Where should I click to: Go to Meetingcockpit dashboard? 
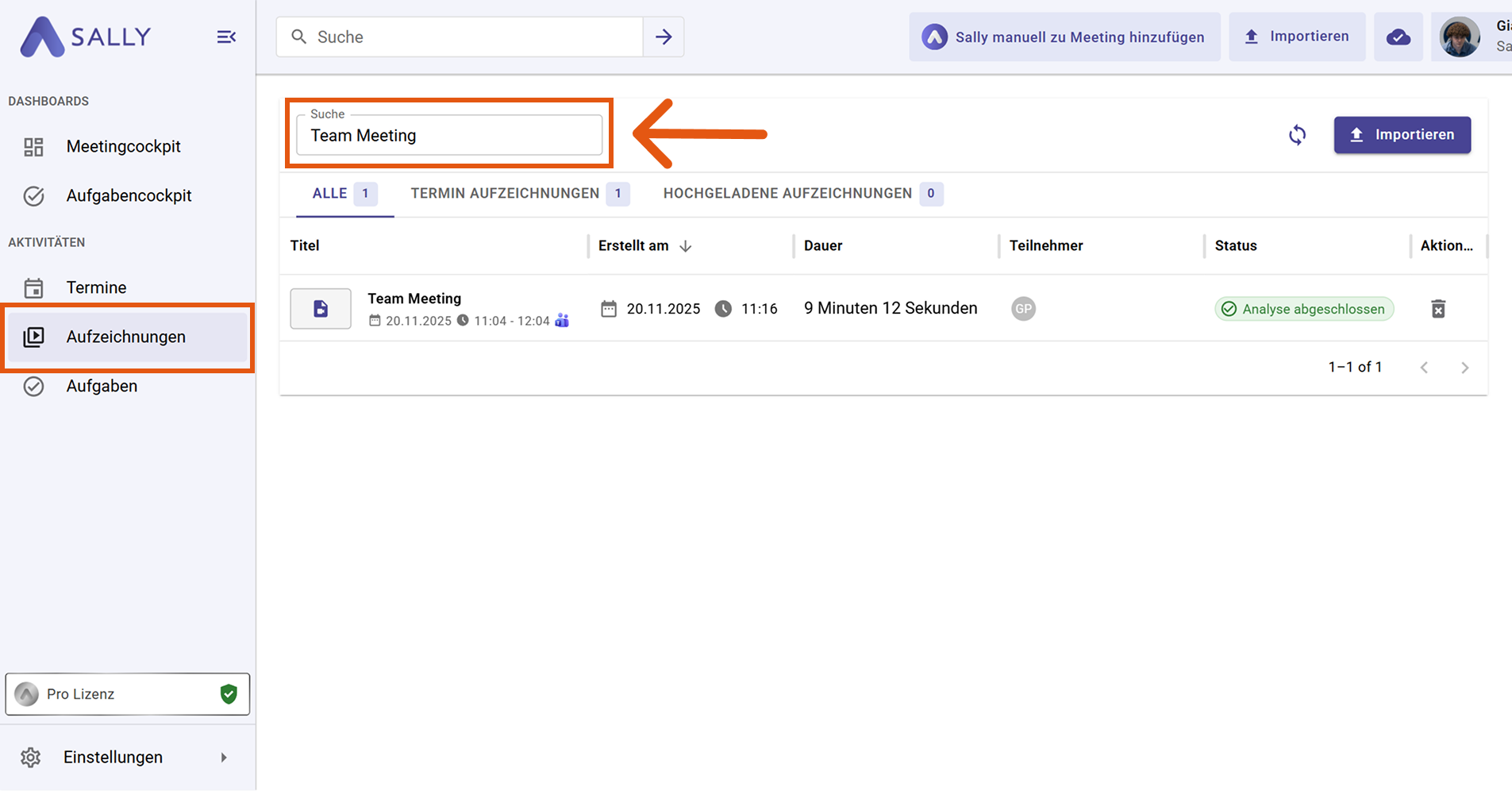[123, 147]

□ □ □

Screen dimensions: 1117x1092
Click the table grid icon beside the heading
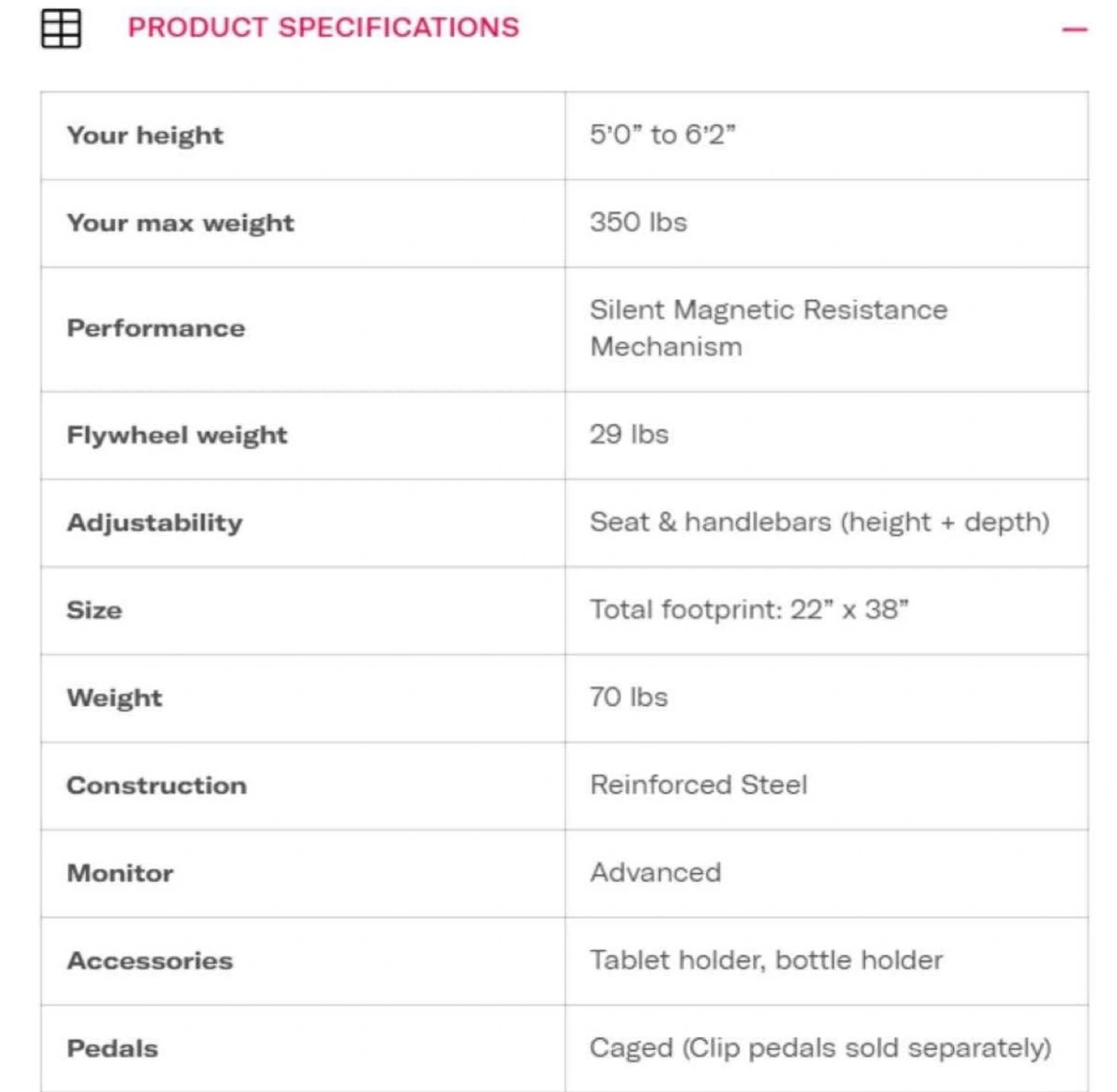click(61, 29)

□ □ □

### Task objective
Scale the items from the line with "Screen dimensions: 1117x1092" to the line with "click(61, 29)", both included. Reproduce them with the requests unchanged, multiply every coordinate in the answers by 0.75, round to whole numbers with halves rounded up, and omit the pictures.

### Correct output
Screen dimensions: 1117x1092
Click the table grid icon beside the heading
click(46, 22)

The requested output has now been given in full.